» **Work task**
Wherever "cell" shows up in the records below, copy the whole line.

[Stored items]
== Segment start ==

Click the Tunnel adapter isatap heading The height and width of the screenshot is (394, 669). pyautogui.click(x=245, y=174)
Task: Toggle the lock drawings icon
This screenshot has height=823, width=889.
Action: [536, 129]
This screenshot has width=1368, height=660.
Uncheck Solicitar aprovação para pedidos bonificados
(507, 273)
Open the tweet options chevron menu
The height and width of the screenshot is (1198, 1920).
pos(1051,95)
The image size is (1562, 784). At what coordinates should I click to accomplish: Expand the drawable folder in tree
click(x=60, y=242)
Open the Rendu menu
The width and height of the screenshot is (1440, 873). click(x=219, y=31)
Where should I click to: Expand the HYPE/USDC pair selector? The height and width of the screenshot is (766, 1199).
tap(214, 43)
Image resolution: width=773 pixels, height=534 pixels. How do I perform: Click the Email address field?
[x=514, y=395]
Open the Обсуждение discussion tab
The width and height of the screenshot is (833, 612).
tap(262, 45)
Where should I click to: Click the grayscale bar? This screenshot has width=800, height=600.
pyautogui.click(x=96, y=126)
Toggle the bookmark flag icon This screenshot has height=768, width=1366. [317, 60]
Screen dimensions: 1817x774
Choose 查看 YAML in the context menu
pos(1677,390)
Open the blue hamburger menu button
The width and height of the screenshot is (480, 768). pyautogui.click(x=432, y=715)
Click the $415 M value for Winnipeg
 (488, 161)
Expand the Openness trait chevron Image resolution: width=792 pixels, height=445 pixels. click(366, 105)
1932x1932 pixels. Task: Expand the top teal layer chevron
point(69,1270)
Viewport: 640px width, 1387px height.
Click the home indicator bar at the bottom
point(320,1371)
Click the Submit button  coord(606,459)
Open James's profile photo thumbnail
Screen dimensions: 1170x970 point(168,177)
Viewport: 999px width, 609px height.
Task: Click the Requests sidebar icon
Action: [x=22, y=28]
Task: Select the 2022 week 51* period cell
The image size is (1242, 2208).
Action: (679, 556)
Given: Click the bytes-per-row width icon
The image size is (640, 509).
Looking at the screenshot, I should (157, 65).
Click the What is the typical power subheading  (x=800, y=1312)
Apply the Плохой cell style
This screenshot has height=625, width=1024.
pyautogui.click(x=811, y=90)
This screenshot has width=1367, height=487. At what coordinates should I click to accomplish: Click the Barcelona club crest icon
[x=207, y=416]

== Segment end ==

» **The completed task**
Task: Select the 2022 week 51* period cell
Apply the Плохой cell style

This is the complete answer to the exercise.